On Friday 14th June, Rhodes Avenue Primary School in Bounds Green invited Lynne Featherstone, MP for Hornsey and Wood Green and DfID Minister, back to school to hear from pupils about the need for 1.7 million professional teachers to get every child worldwide into primary school.
This morning at the school, the pupils presented more than 700 cut-out teachers they had made and gave them to Lynne to give to the Prime Minister to remind the UK government of their promise to make sure all children have access to primary education by 2015.

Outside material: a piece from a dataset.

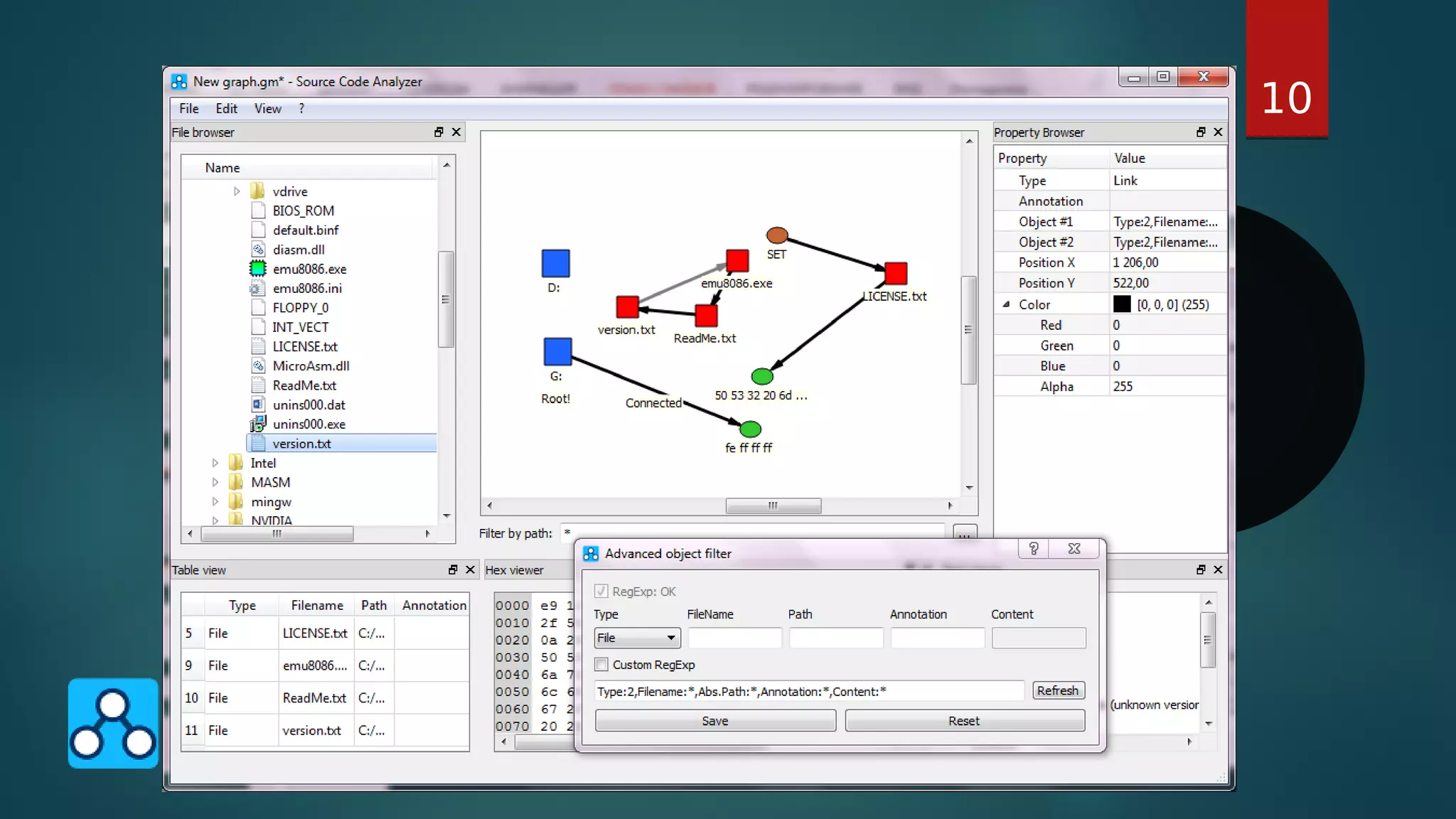Viewport: 1456px width, 819px height.
Task: Click the green fe ff ff ff node
Action: pyautogui.click(x=750, y=429)
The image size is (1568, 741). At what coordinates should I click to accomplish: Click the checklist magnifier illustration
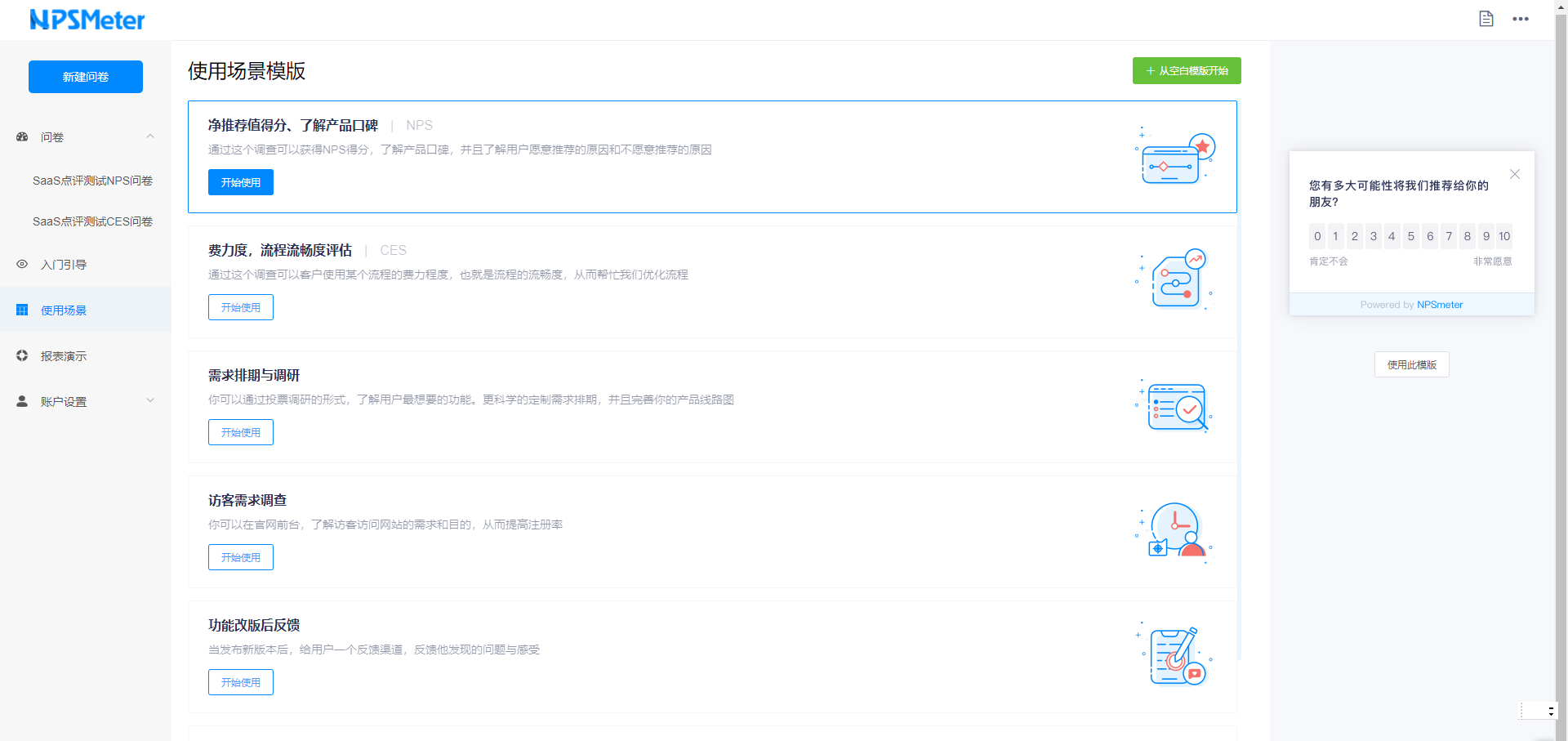(1177, 406)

Alisa Robb 11, said “I’ve realised that we’re lucky to all have the chance to get an education in our country, and that without it, people can get stuck in a circle of poverty”. David Saipe, also 11 said: “I’ve learnt how important it is to make sure girls get an education. When a mother has been educated, her children are much more likely to live beyond the age of five.”
The children spent over an hour with the MP and first gave a presentation, before asking one of their teachers to lie on a piece of paper so that they could draw around them for one of the cut-outs and then had a Q&A as part of their school assembly.
Lynne Featherstone said, “It is great to see the hard work the young people at Rhodes Avenue have put into to the Send My Friend to School campaign. Every child has the right to a good education and the UK Government is working to achieve it in many of the world’s poorest countries. By 2015 UK Government support will have helped train 190,000 teachers and to get 11 million children into school.”